**Material for this exercise**
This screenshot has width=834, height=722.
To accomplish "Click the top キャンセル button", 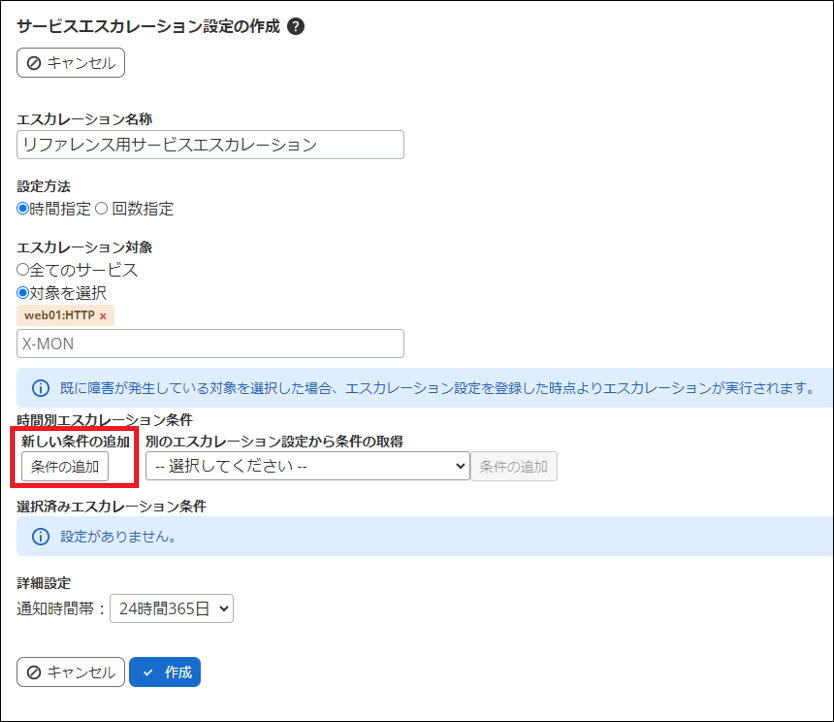I will click(x=70, y=62).
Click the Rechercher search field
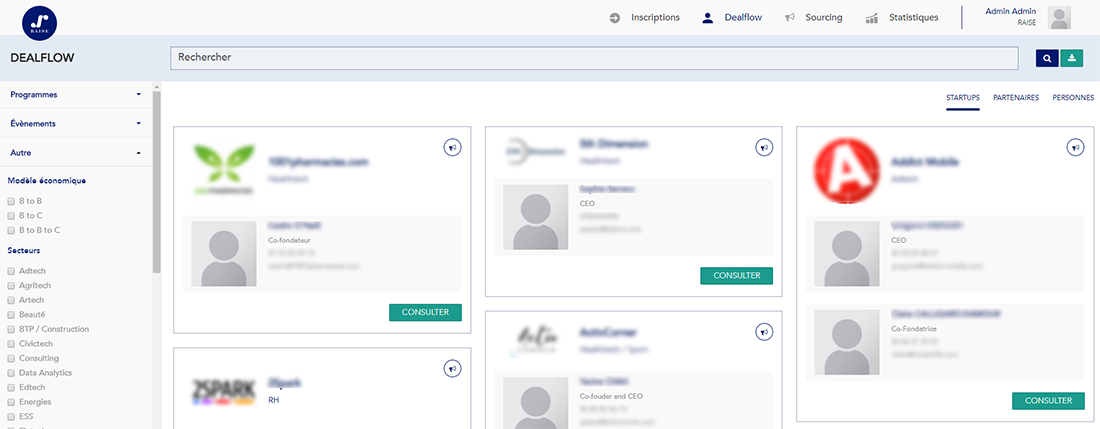 point(600,58)

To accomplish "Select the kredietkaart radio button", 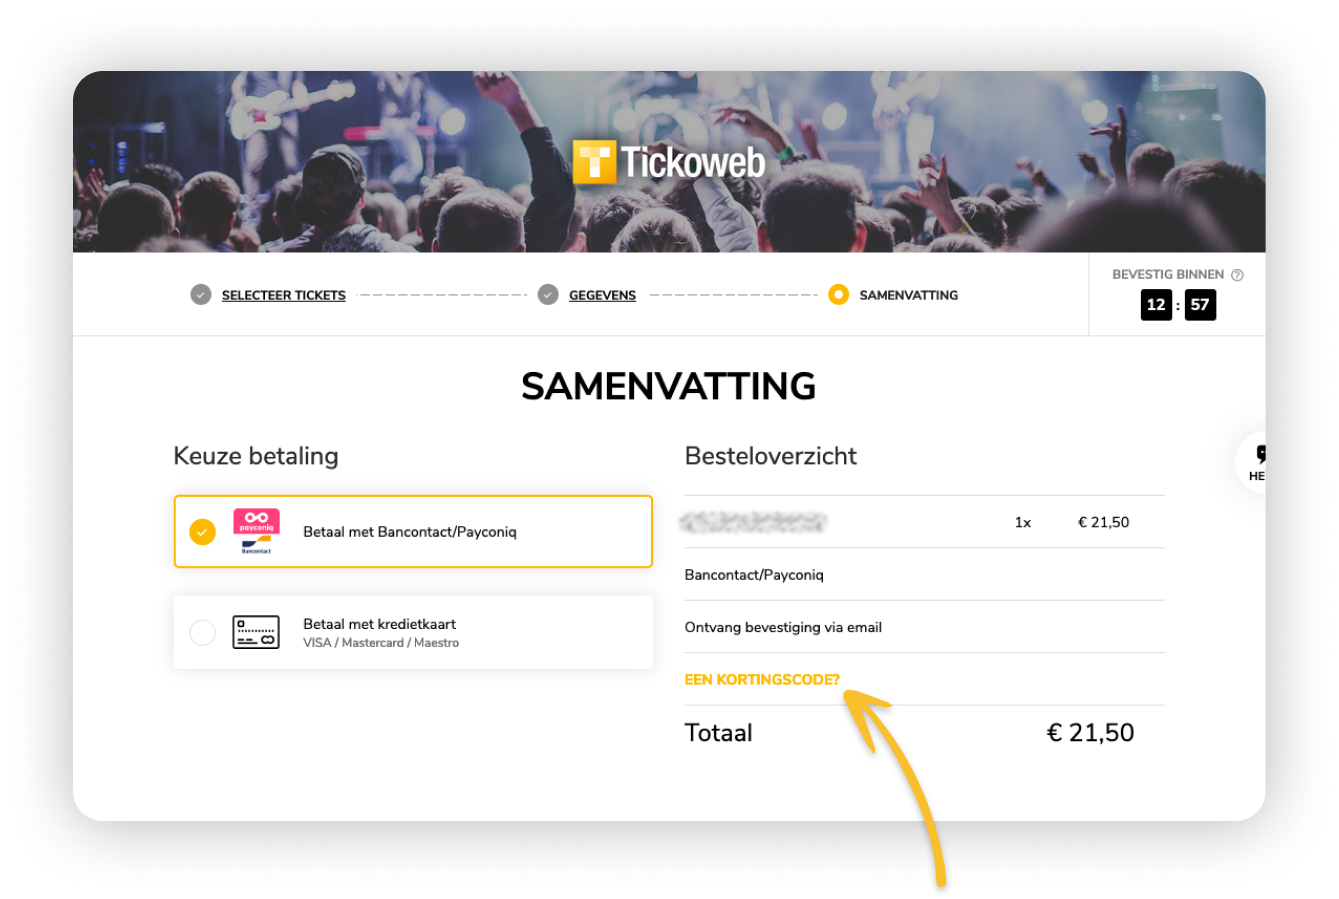I will [202, 632].
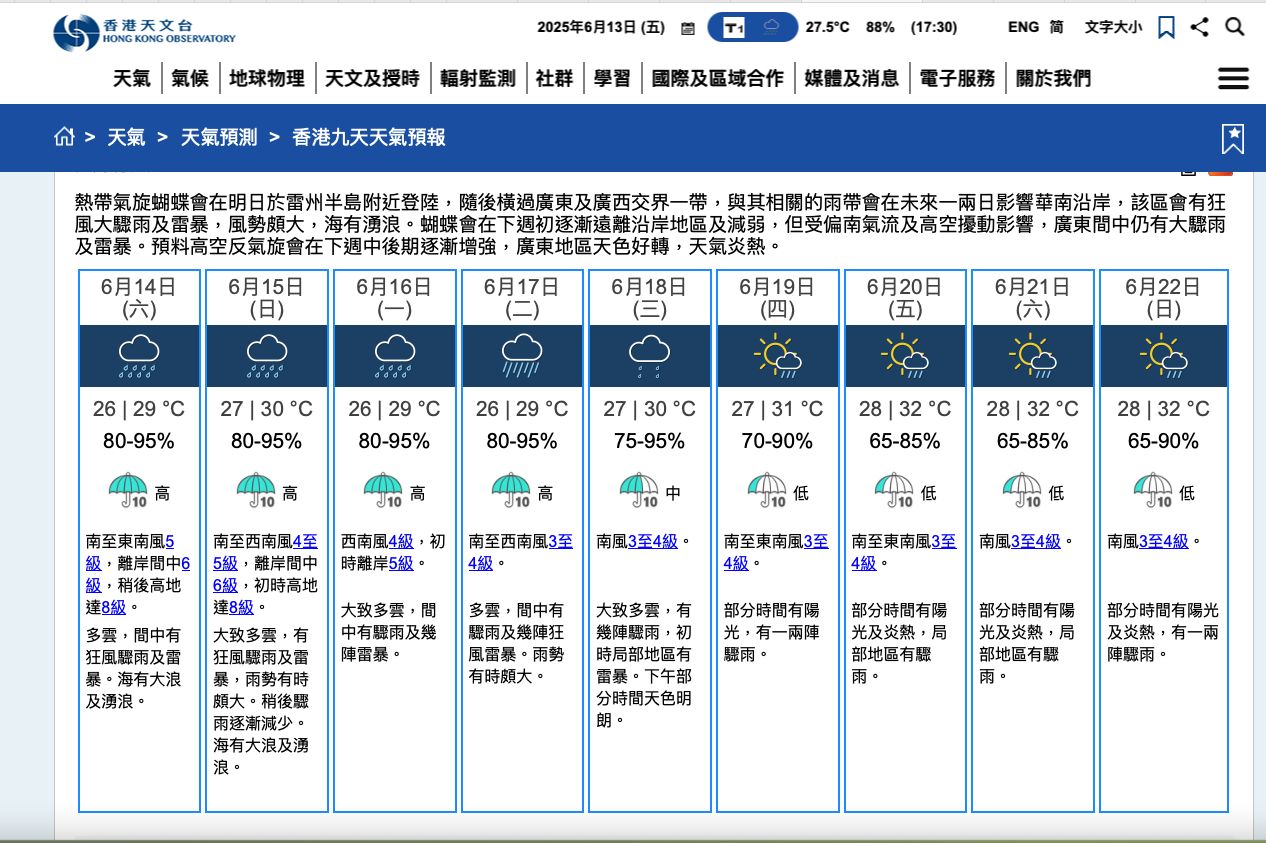Viewport: 1266px width, 843px height.
Task: Click the Hong Kong Observatory logo
Action: (x=144, y=32)
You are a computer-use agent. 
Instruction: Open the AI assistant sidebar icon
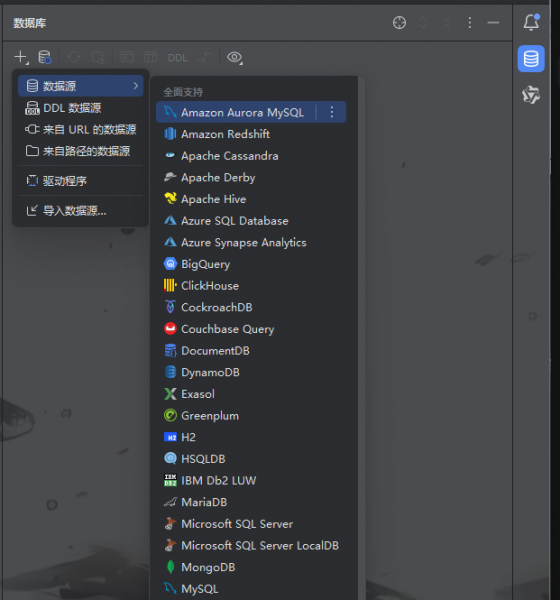point(531,95)
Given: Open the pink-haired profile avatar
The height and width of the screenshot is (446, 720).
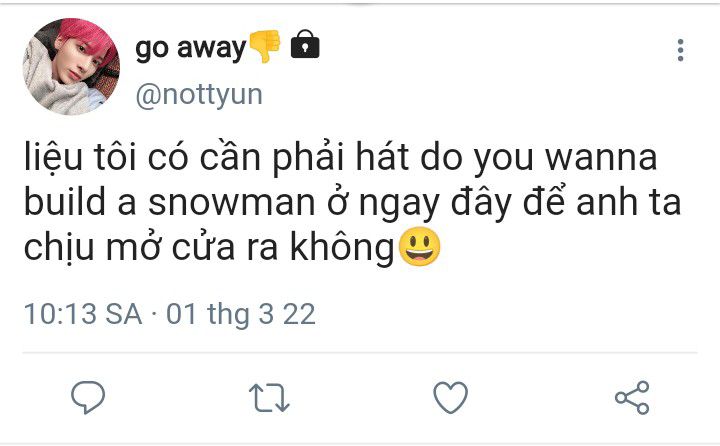Looking at the screenshot, I should coord(71,67).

**Task description**
What you return must match, line for line, the records from the line containing "Instruction: Open the" through their end, with both ends included and no pictures.

**Result of the exercise**
Instruction: Open the AI assistant sidebar icon
point(531,95)
Given: Open the pink-haired profile avatar
The height and width of the screenshot is (446, 720).
Looking at the screenshot, I should coord(71,67).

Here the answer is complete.